▶ Your instructions:
Every entry here should be copied exactly.

Source records:
▼▼▼

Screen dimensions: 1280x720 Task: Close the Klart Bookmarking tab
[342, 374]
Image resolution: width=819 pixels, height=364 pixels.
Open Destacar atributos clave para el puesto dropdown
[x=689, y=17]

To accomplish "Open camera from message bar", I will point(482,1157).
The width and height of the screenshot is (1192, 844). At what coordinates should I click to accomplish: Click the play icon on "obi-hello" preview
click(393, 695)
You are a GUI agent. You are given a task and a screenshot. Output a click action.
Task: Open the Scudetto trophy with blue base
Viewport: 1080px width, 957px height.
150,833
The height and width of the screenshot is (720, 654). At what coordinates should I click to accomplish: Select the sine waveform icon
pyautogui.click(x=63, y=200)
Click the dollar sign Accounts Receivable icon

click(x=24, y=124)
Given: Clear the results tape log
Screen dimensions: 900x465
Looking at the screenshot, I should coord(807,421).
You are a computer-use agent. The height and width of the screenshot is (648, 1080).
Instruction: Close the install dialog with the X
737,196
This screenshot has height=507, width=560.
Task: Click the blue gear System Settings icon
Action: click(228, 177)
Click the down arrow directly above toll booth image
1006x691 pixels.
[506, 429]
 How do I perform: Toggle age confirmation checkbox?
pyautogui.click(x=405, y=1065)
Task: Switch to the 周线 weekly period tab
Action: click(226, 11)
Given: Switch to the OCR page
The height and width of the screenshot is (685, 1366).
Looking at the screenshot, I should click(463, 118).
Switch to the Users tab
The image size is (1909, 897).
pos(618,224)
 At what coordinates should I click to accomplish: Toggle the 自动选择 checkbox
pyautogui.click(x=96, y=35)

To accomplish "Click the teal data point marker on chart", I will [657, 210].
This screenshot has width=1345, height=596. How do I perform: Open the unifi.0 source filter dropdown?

▲▲▲

▶ Answer below:
Screen dimensions: 1280x720 Task: Close the Klart Bookmarking tab
[342, 374]
Image resolution: width=819 pixels, height=364 pixels.
Open Destacar atributos clave para el puesto dropdown
[x=689, y=17]

To accomplish "Open camera from message bar", I will point(482,1157).
The width and height of the screenshot is (1192, 844). At what coordinates should I click to accomplish: Click the play icon on "obi-hello" preview
click(393, 695)
You are a GUI agent. You are given a task and a screenshot. Output a click action.
Task: Open the Scudetto trophy with blue base
Viewport: 1080px width, 957px height.
150,833
The height and width of the screenshot is (720, 654). At what coordinates should I click to accomplish: Select the sine waveform icon
pyautogui.click(x=63, y=200)
Click the dollar sign Accounts Receivable icon

click(x=24, y=124)
Given: Clear the results tape log
Screen dimensions: 900x465
Looking at the screenshot, I should coord(807,421).
You are a computer-use agent. The height and width of the screenshot is (648, 1080).
Instruction: Close the install dialog with the X
737,196
This screenshot has height=507, width=560.
Task: Click the blue gear System Settings icon
Action: click(228, 177)
Click the down arrow directly above toll booth image
1006x691 pixels.
[506, 429]
 How do I perform: Toggle age confirmation checkbox?
pyautogui.click(x=405, y=1065)
Task: Switch to the 周线 weekly period tab
Action: click(226, 11)
Given: Switch to the OCR page
The height and width of the screenshot is (685, 1366).
Looking at the screenshot, I should click(463, 118).
Switch to the Users tab
The image size is (1909, 897).
pos(618,224)
 At what coordinates should I click to accomplish: Toggle the 自动选择 checkbox
pyautogui.click(x=96, y=35)

To accomplish "Click the teal data point marker on chart", I will [657, 210].
This screenshot has width=1345, height=596. How do I perform: Open the unifi.0 source filter dropdown?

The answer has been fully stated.